At the site simulated, the proportion of total N inputs (from excreta and N fixation by legumes) lost from the grazed area (Figure 4) declined as the stock density and pasture intakes increased (Table 1). Distributing excreta uniformly over the grazed area reduced the proportion of total N inputs lost (P < 0.05 to P < 0.001 for 1400 to 2000 sheep/ha) and in particular N lost by leaching (P < 0.01 to P < 0.001 for 1400 to 2000 sheep/ha). In some years, the N in the soil would start to build up in the soil and then be lost later in higher rainfall years (Figure 1). This resulted in the proportion of total N inputs in a year that were lost being more than one; hence for 200 sheep/ha the standard deviation was greater than one.

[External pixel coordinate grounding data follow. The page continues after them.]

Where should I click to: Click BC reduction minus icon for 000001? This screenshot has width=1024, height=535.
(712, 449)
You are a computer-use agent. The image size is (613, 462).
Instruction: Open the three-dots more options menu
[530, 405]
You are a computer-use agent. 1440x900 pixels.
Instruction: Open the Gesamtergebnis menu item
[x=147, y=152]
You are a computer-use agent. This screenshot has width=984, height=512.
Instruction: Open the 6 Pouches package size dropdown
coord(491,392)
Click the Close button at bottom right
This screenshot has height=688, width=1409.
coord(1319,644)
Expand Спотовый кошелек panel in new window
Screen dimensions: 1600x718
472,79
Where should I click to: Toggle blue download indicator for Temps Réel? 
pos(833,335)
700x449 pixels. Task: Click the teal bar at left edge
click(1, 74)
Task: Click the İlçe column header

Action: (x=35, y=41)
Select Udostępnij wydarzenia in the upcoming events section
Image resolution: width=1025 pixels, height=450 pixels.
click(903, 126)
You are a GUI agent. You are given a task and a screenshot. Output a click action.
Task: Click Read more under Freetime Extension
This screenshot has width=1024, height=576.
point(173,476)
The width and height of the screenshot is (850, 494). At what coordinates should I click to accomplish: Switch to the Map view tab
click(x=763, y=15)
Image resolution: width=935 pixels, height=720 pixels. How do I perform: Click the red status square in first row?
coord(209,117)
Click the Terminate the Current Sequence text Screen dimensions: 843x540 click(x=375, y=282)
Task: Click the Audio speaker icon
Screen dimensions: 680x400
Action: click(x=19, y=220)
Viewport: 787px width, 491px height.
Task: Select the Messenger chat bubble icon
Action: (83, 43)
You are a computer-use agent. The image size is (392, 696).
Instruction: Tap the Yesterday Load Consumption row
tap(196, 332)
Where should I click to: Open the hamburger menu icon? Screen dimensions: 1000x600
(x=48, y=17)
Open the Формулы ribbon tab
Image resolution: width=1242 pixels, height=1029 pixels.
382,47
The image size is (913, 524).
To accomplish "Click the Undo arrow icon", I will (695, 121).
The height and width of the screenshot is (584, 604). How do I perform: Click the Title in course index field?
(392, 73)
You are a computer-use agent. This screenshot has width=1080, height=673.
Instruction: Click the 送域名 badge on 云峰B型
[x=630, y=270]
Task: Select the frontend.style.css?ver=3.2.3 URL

Figure 4 shows that the proportion of total N inputs lost by leaching averaged 0.75 at 200 sheep/ha to 0.21 and 0.29 at 2000 sheep/ha for uniform and random distributions of excreta respectively. In comparison, the proportion of N inputs lost by volatilisation ranged from 0.03 to 0.06 and 0.04 to 0.01 for denitrification losses across the range of stocking densities. The proportion of N inputs lost by volatilisation was not significantly different between uniformly and randomly distributed excreta across the range of stocking densities (P > 0.05). Even though the proportion of N inputs lost by denitrification each year was low, it was significantly greater at higher stocking densities when excreta was distributed uniformly rather randomly to the grazed area (P < 0.05 to P < 0.01 for 1200 to 2000 sheep/ha).